◆ Task brief ◆
Of the entries below, copy only those lines that contain the word "agent".

◆ Material to process ◆

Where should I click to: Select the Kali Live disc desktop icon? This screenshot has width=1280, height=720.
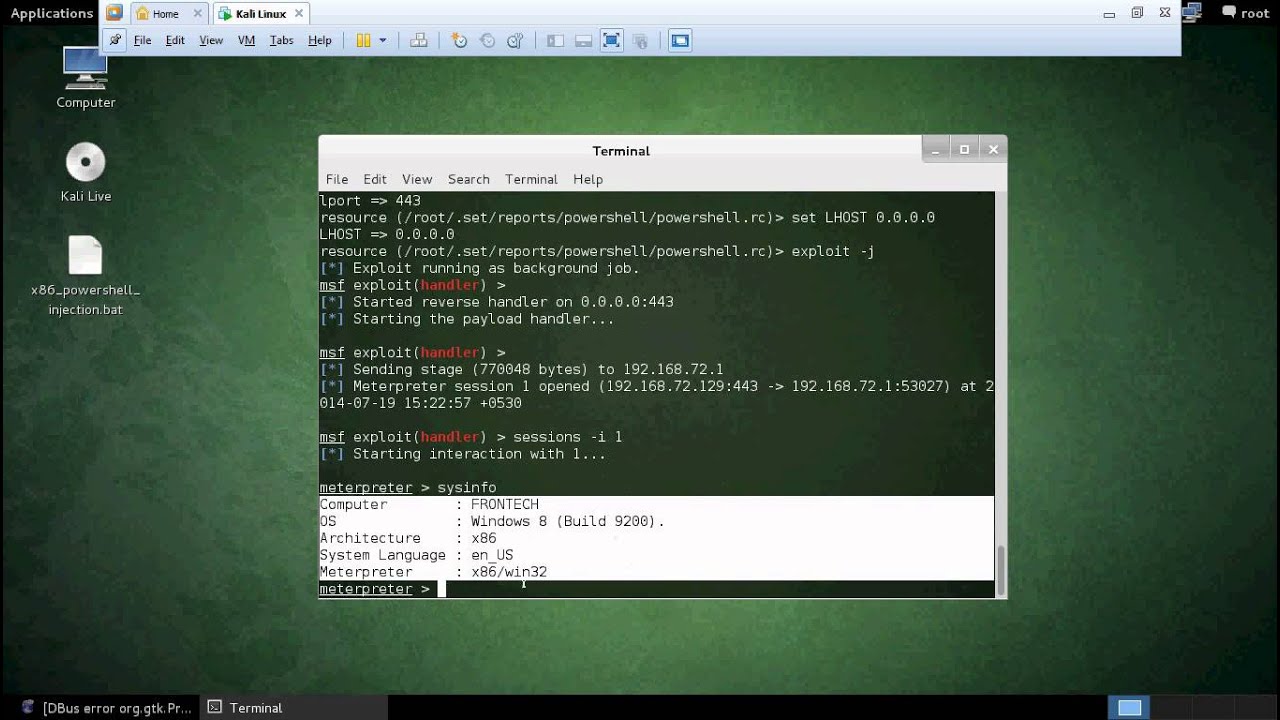tap(85, 163)
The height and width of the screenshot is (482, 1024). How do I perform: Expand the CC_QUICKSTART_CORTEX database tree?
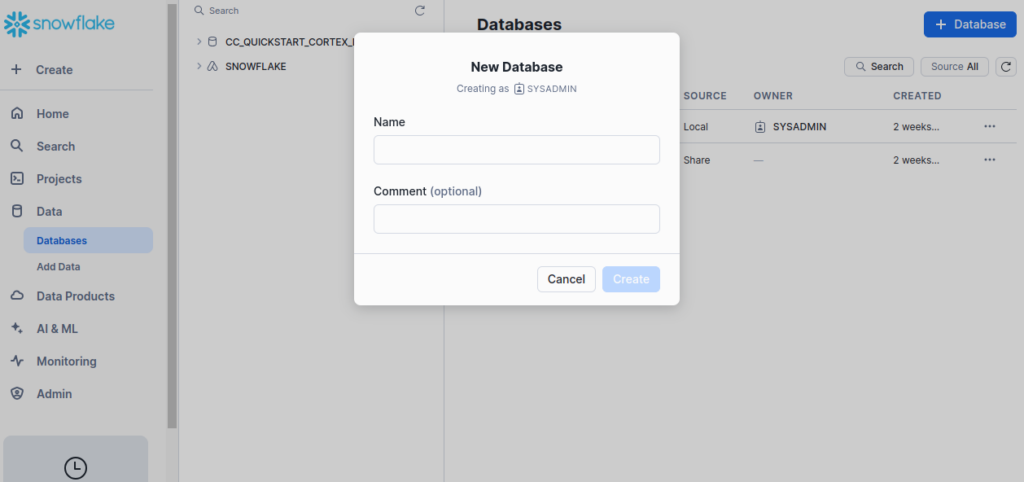pos(199,42)
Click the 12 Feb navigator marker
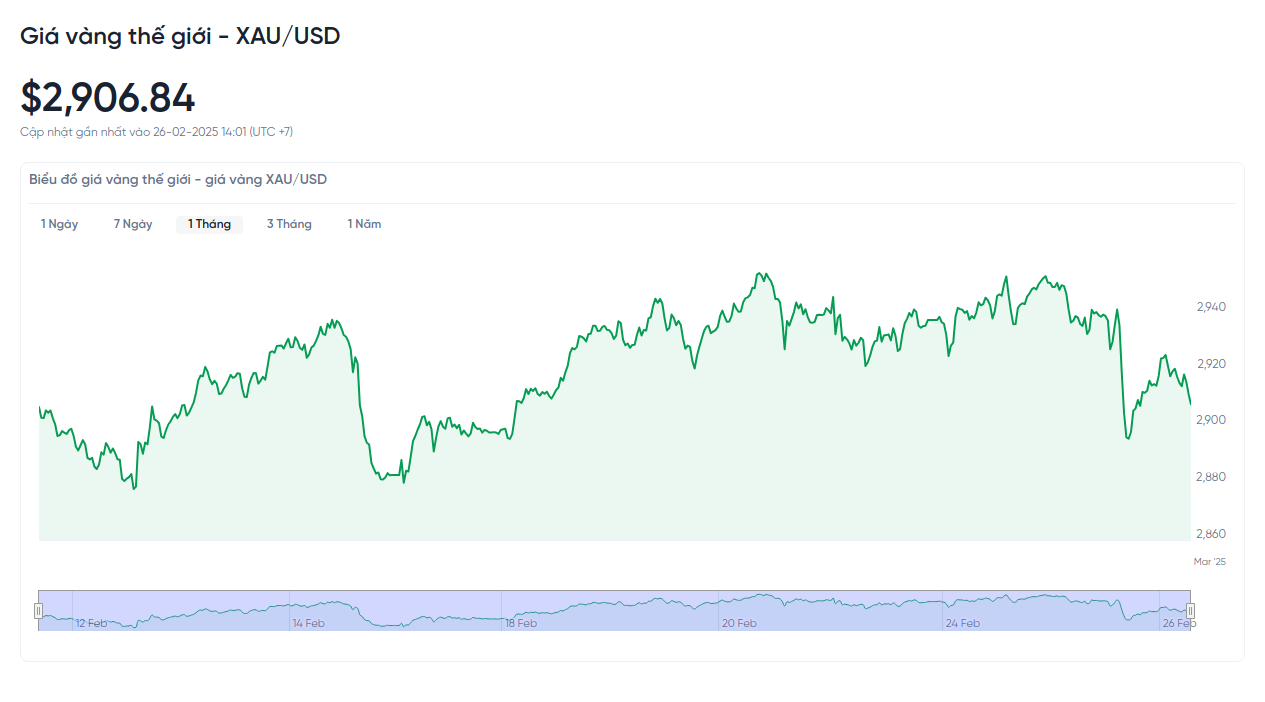 pyautogui.click(x=91, y=623)
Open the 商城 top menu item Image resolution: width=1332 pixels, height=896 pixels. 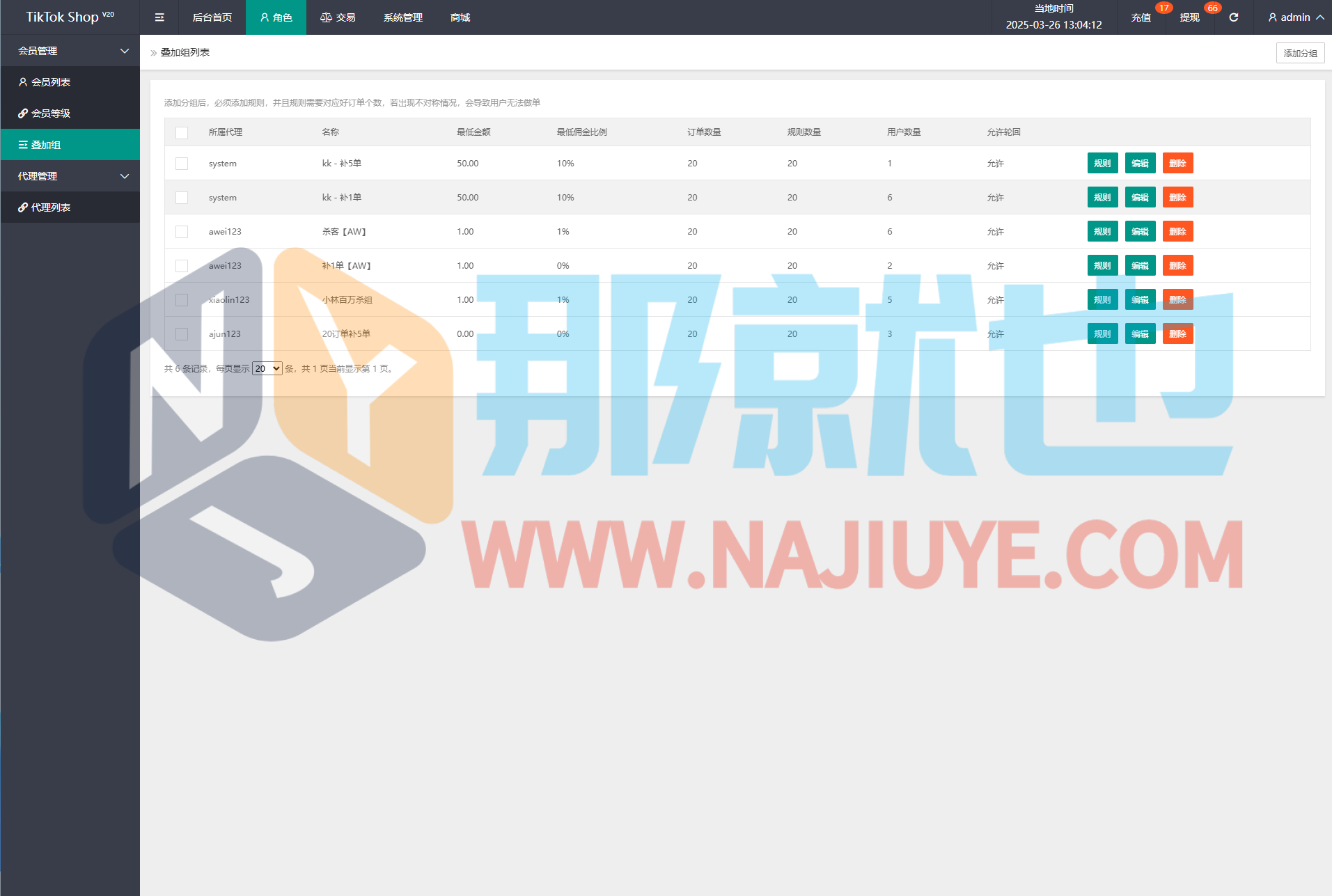[x=460, y=17]
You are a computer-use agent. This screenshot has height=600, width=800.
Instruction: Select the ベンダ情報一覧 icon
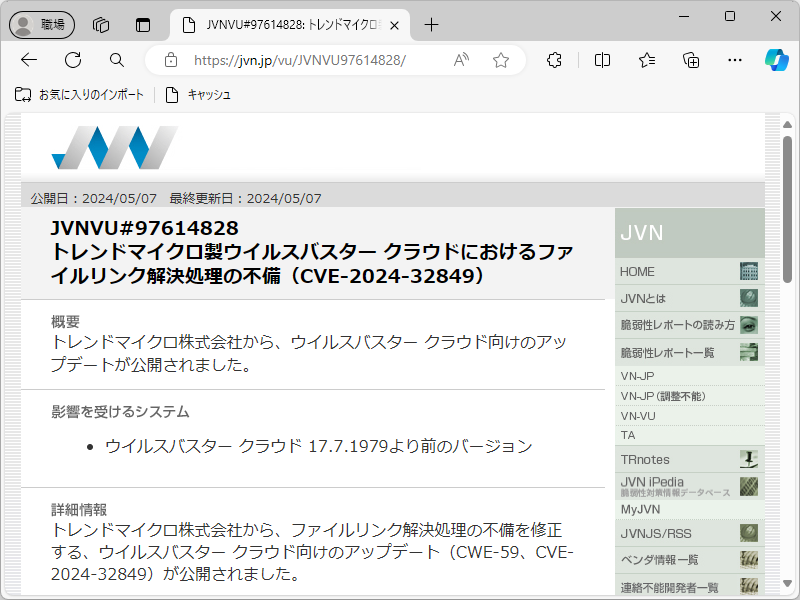tap(748, 559)
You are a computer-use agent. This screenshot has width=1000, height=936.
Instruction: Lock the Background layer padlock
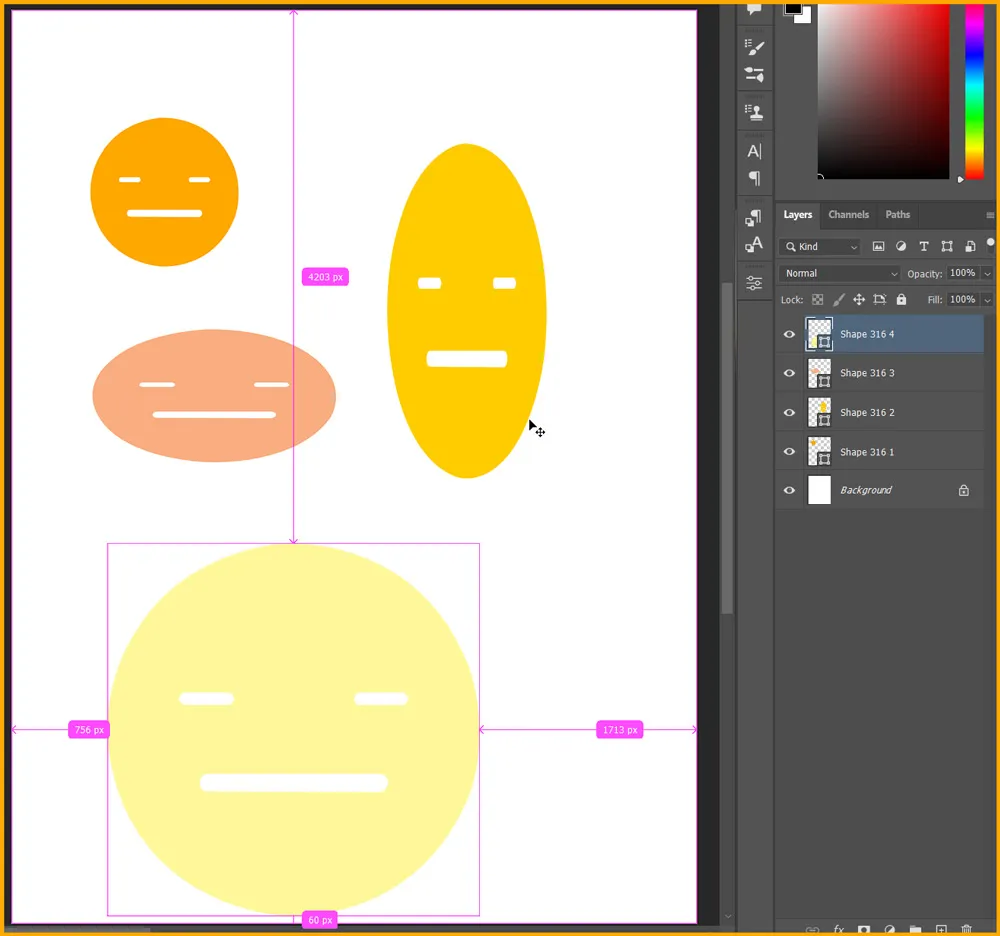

◆ Task output ◆
You are a computer-use agent. This screenshot has height=600, width=800.
You are a computer-use agent. This screenshot has width=1000, height=936.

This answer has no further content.